# Your assignment
Exact wording is needed for every line from the one holding "Open the 视频分割 tool" to the end of the records below; write those lines out and omit the pictures.
==========
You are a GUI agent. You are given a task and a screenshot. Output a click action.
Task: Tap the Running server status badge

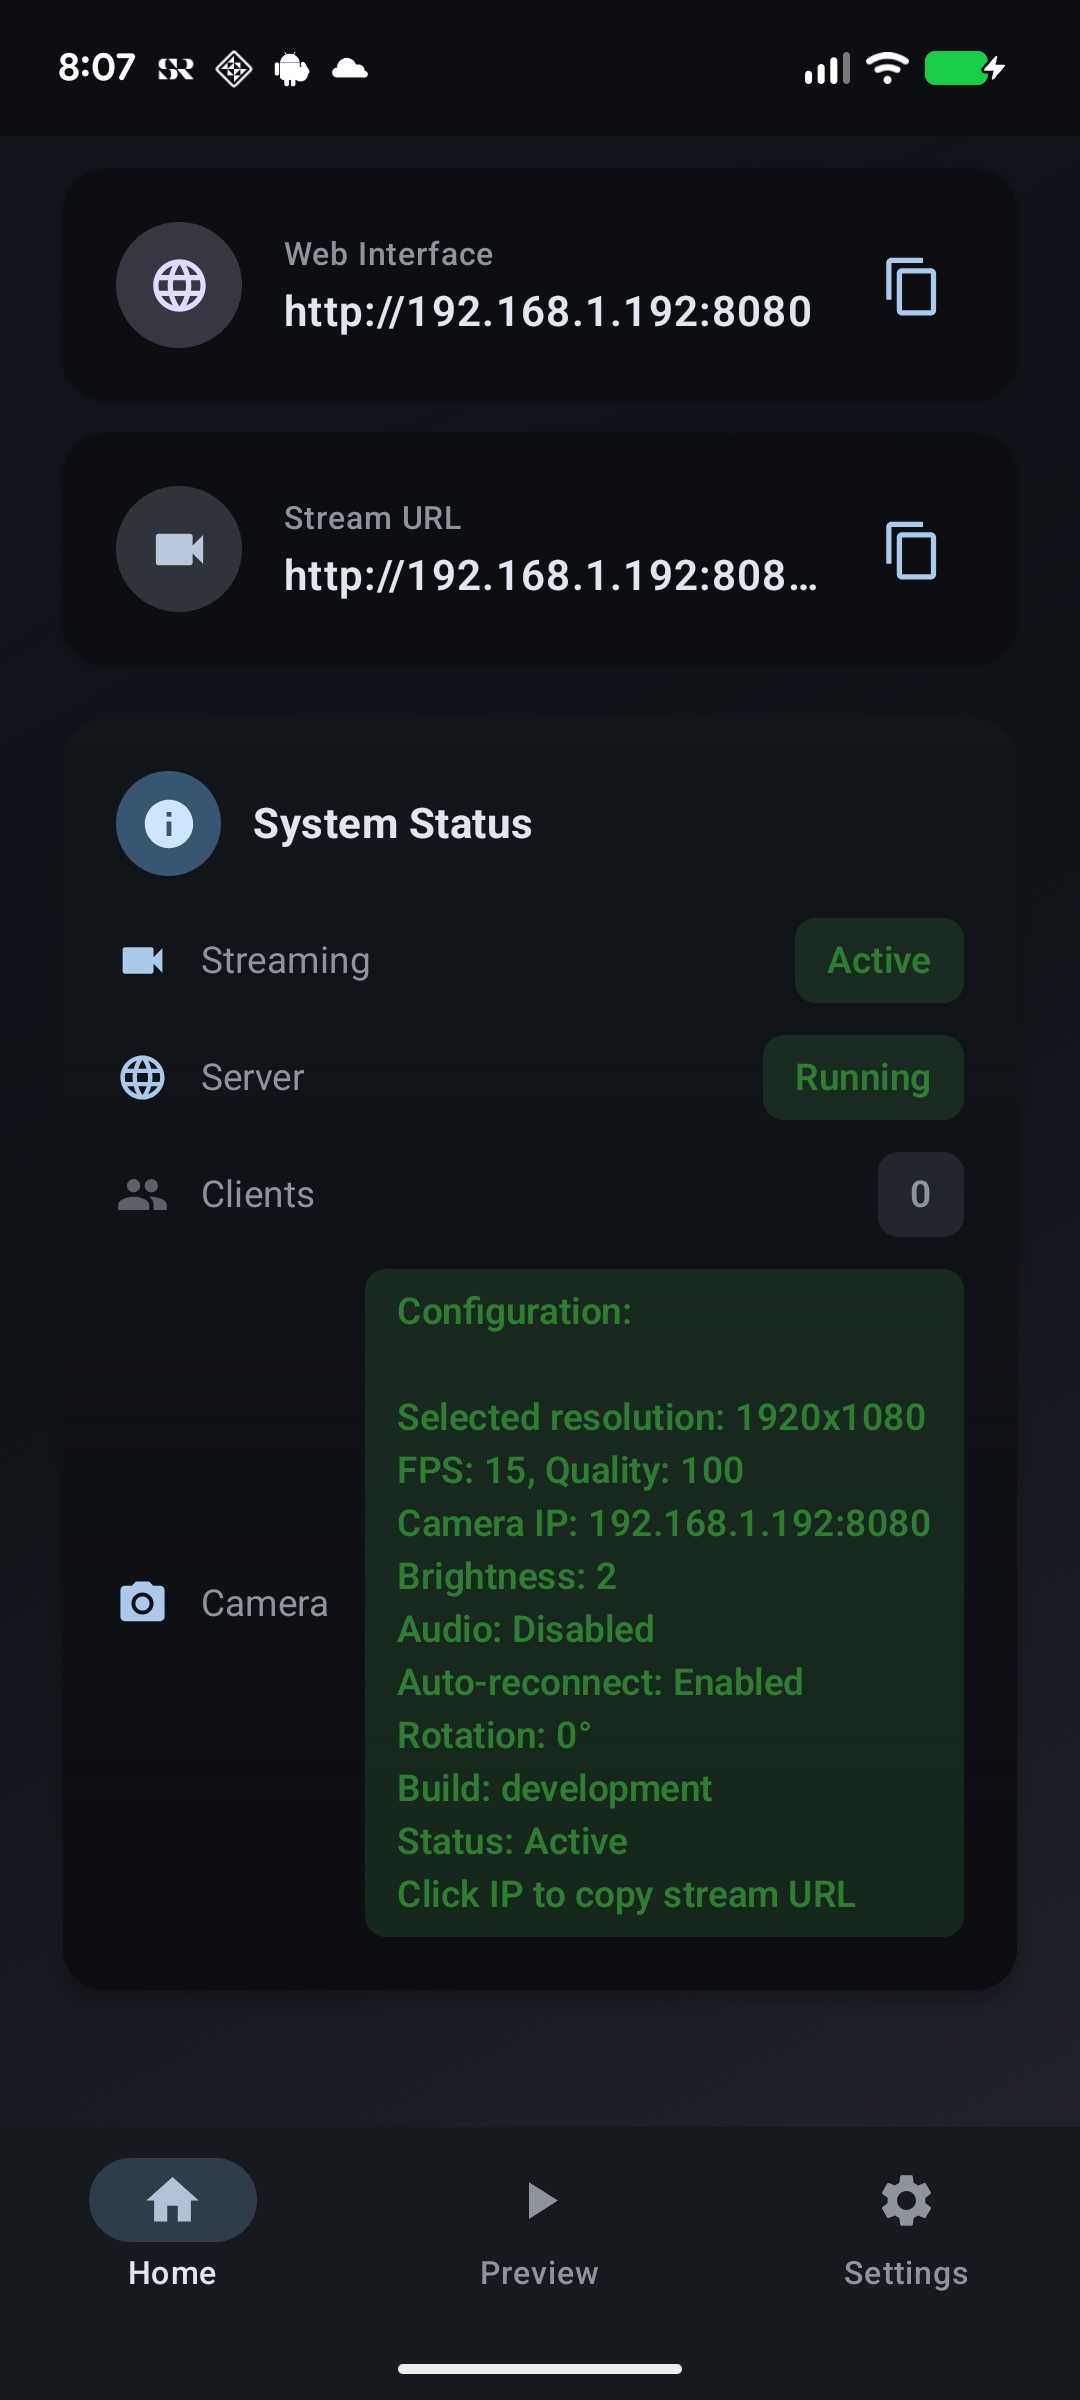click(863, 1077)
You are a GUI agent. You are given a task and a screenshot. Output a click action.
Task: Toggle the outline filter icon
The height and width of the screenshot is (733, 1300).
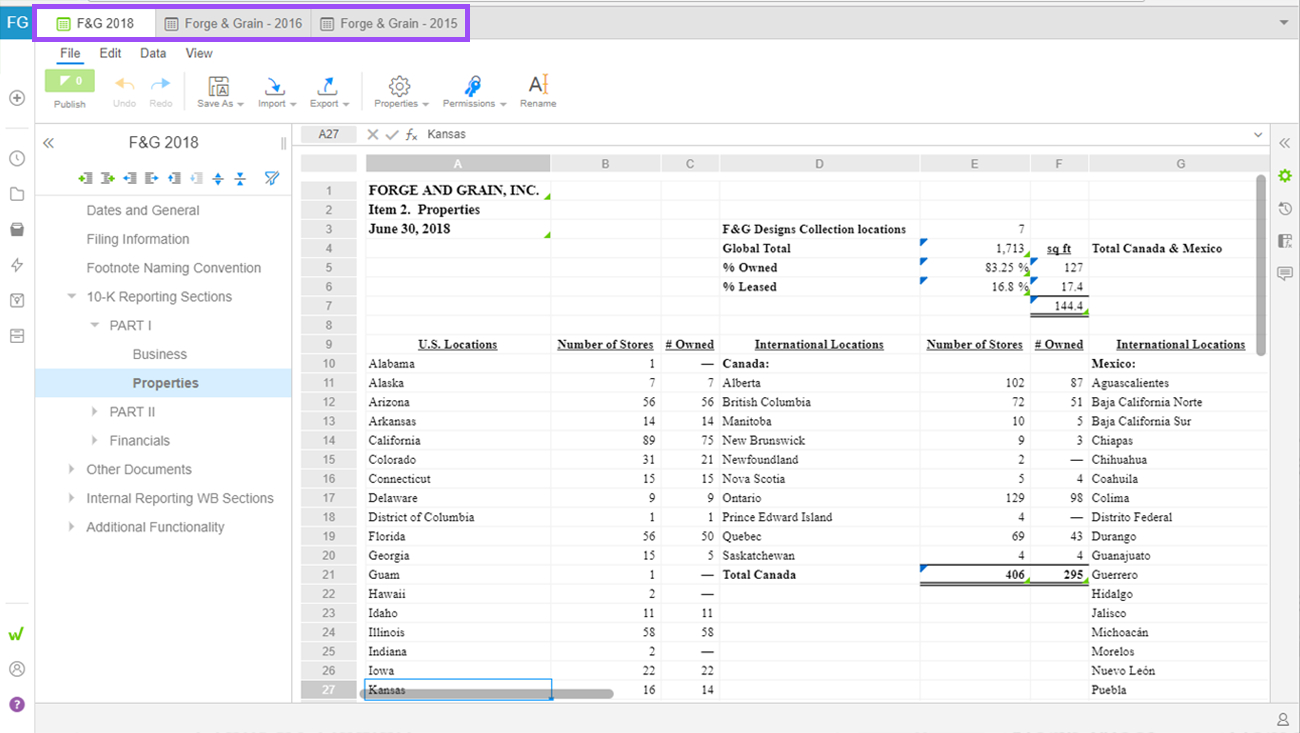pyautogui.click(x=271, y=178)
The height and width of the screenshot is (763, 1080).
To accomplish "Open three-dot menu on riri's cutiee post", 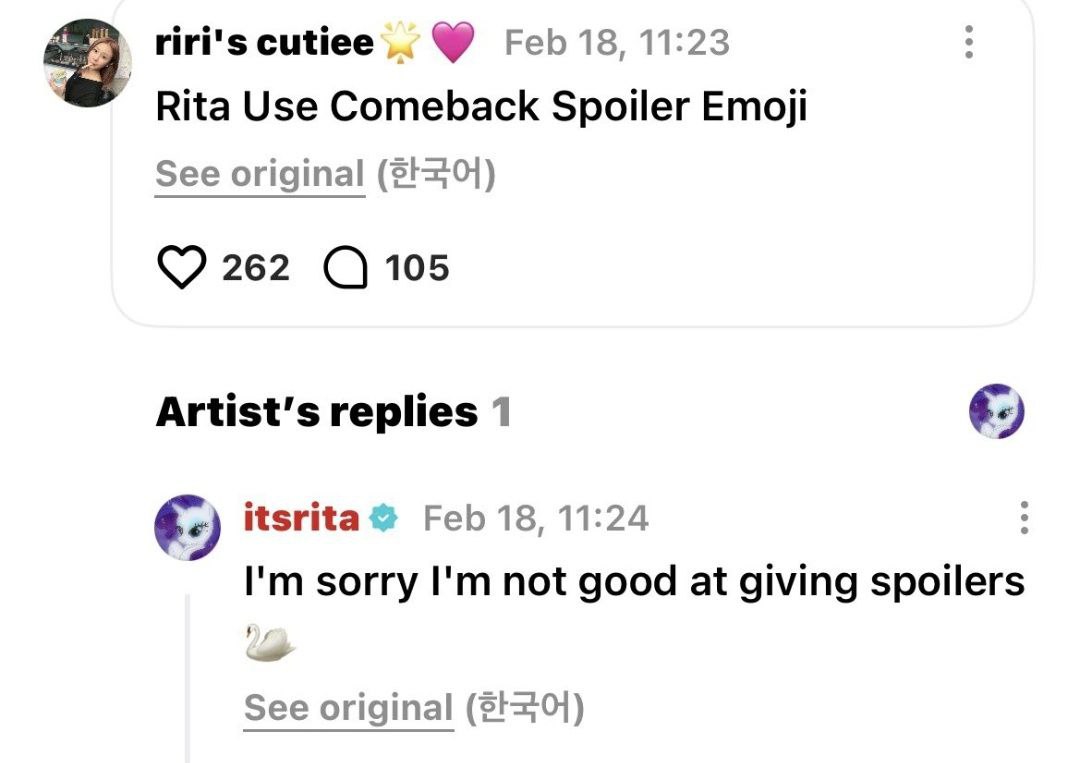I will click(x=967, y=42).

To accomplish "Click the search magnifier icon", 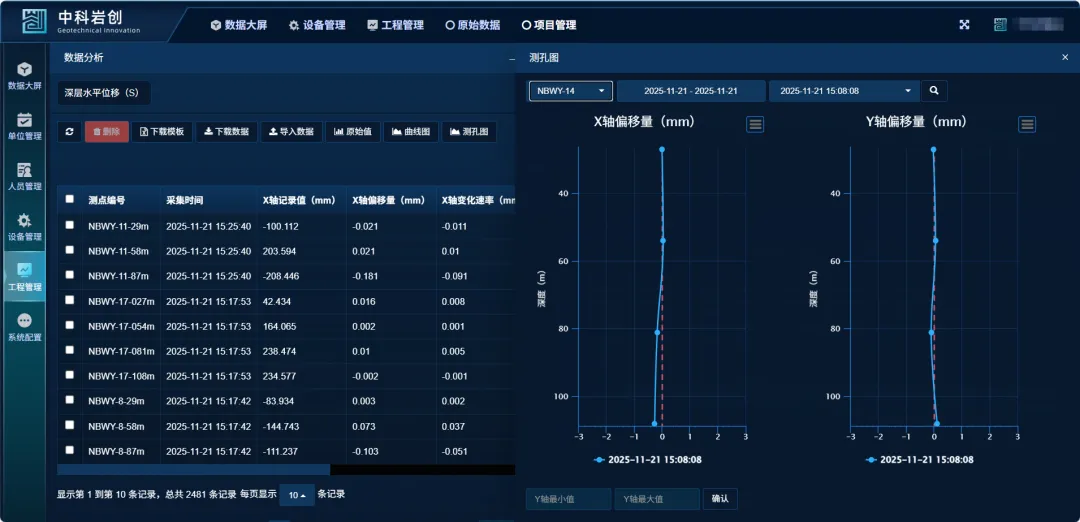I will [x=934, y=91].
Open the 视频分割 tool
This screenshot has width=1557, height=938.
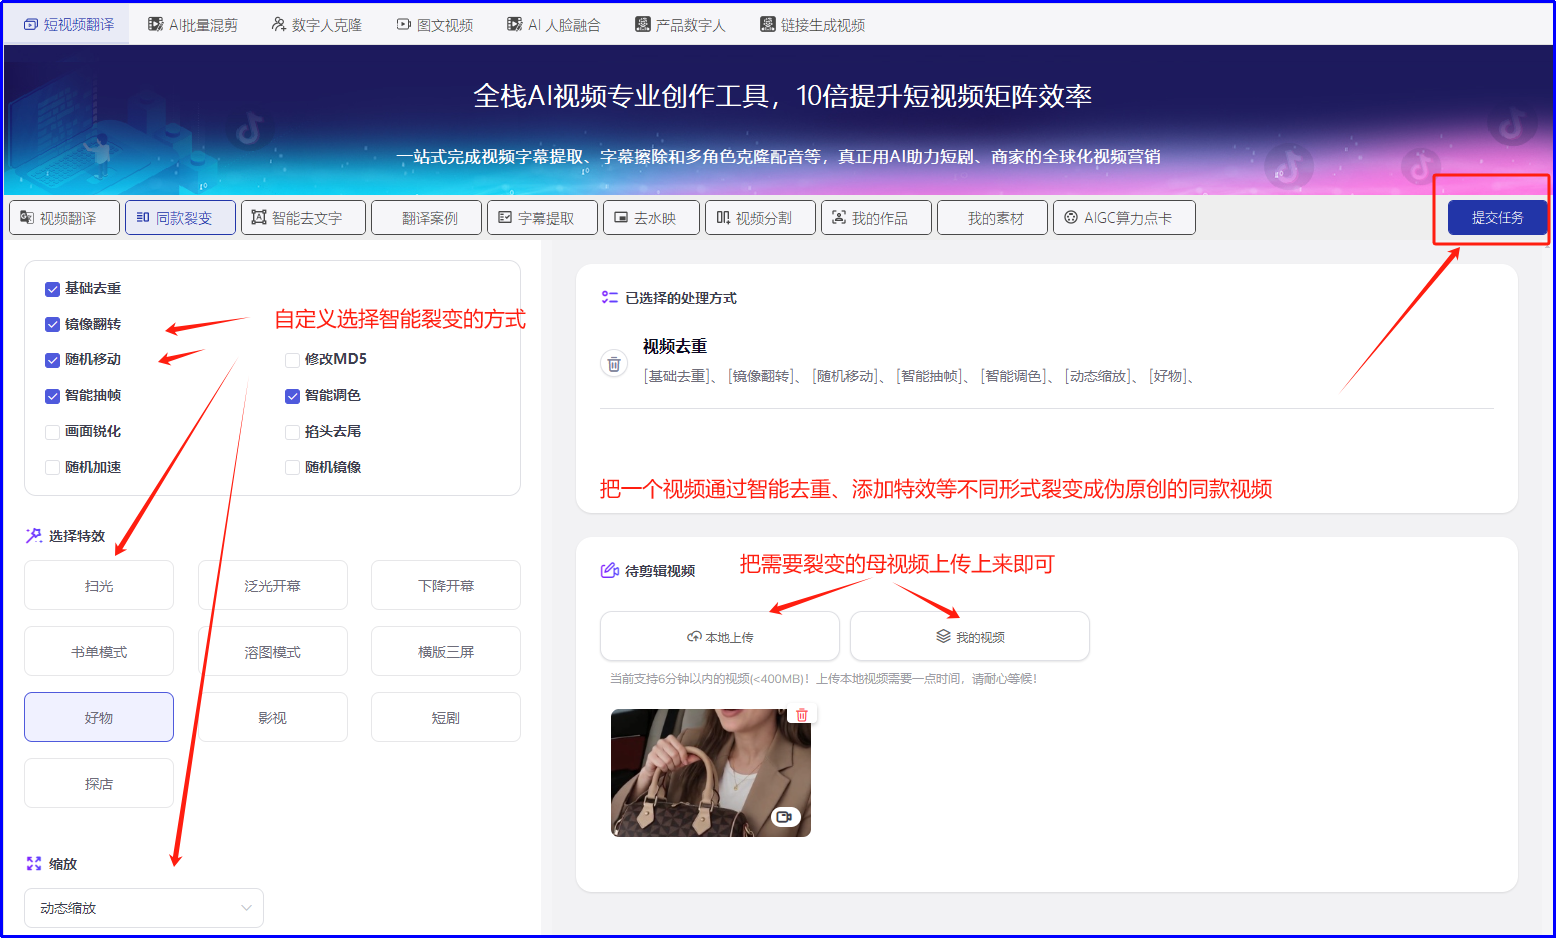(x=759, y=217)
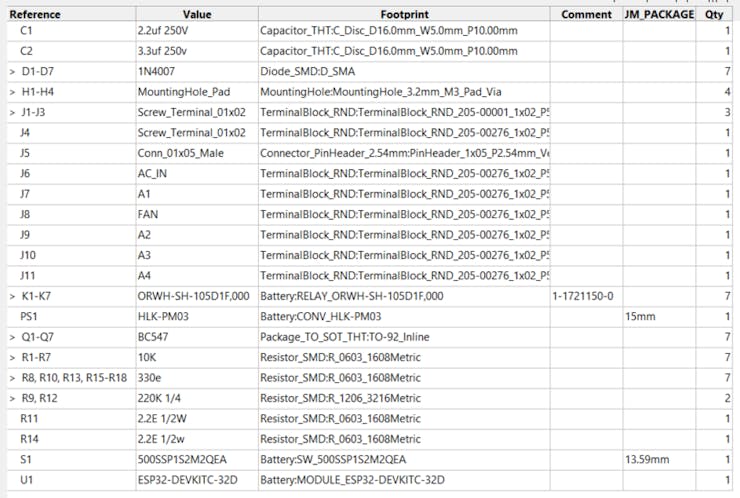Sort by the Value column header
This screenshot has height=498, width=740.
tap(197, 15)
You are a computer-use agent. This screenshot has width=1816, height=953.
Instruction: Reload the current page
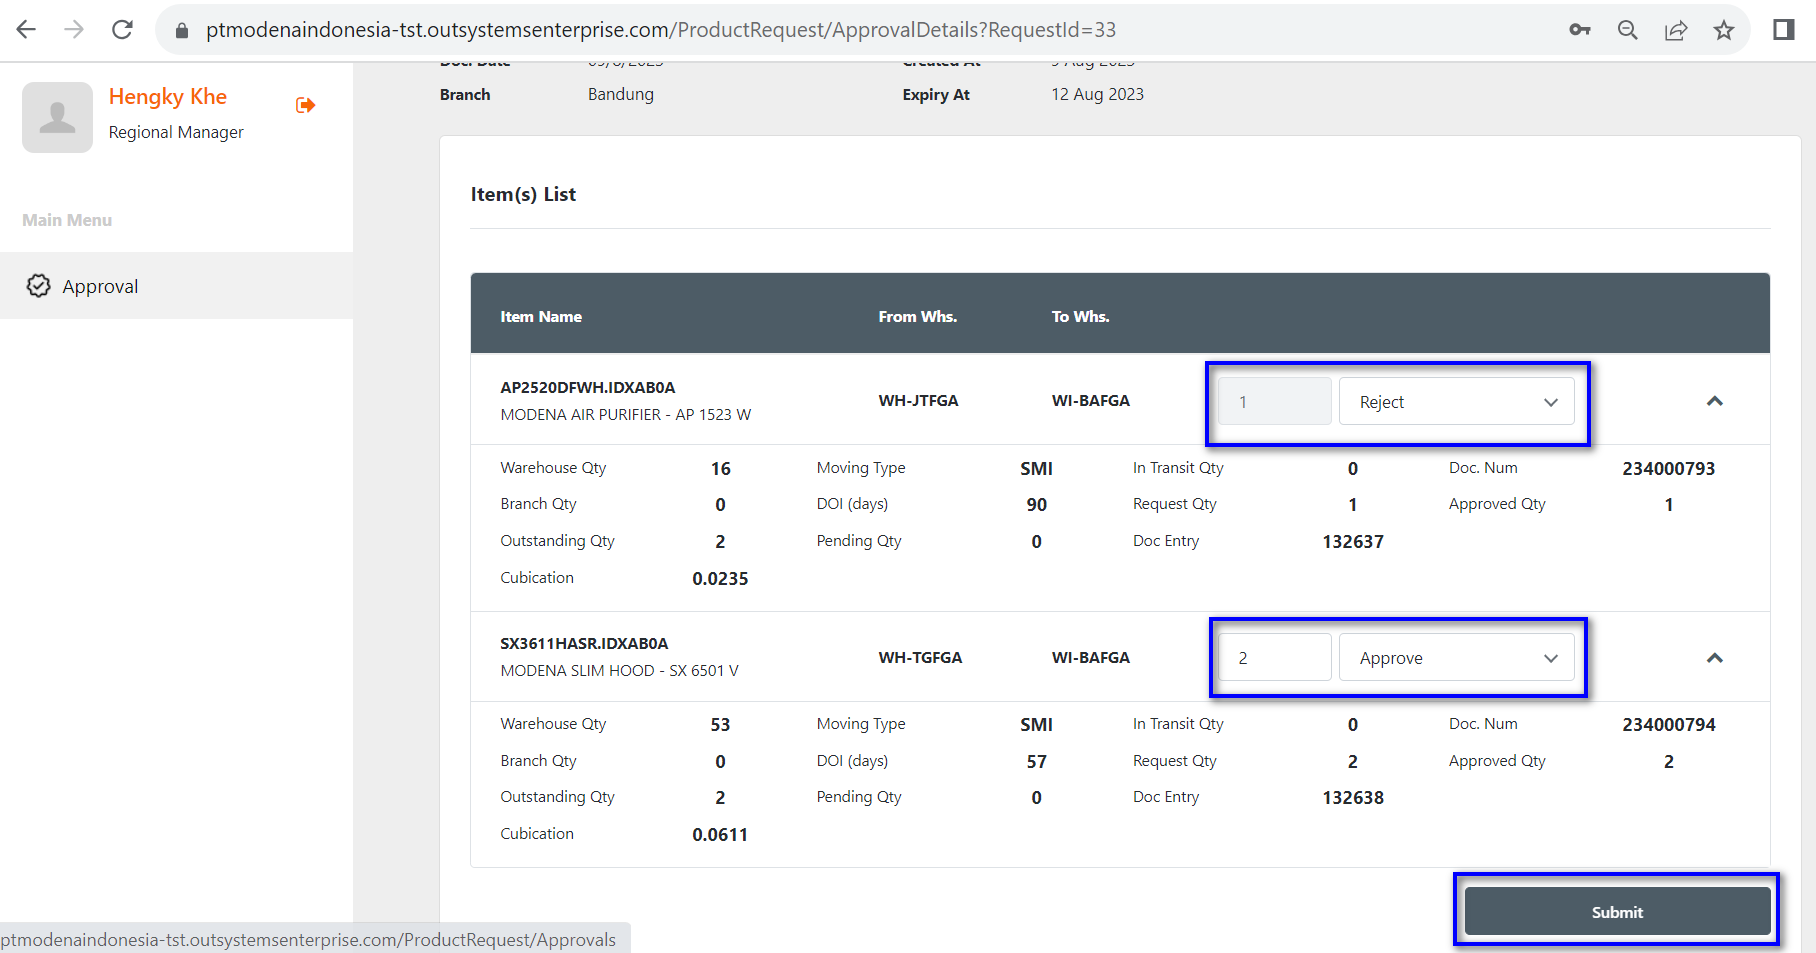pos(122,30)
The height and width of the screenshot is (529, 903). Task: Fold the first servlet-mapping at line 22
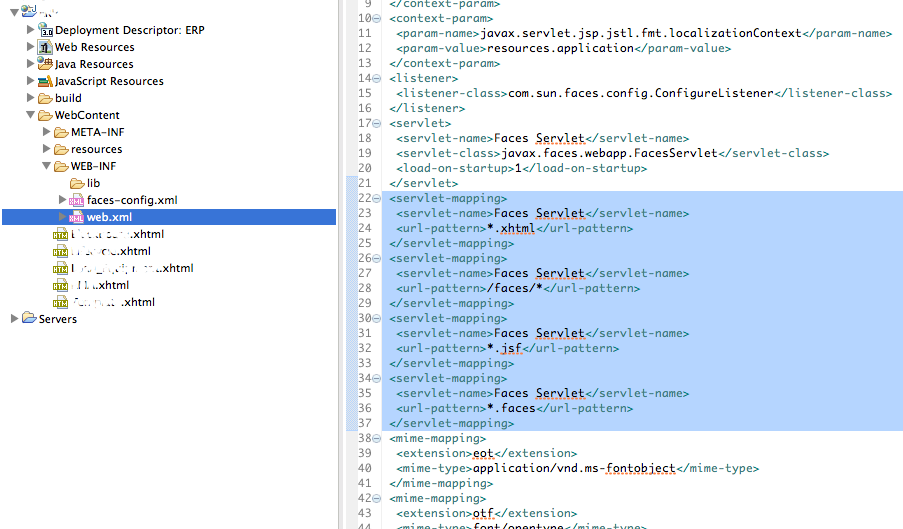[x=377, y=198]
==========
# Result
Open the 视频分割 tool
This screenshot has width=1557, height=938.
(x=759, y=217)
Sort by the Value column header
This screenshot has height=498, width=740.
tap(197, 15)
You are a computer-use agent. This screenshot has width=1816, height=953.
Instruction: Reload the current page
pos(122,30)
The height and width of the screenshot is (529, 903). Task: Fold the first servlet-mapping at line 22
[x=377, y=198]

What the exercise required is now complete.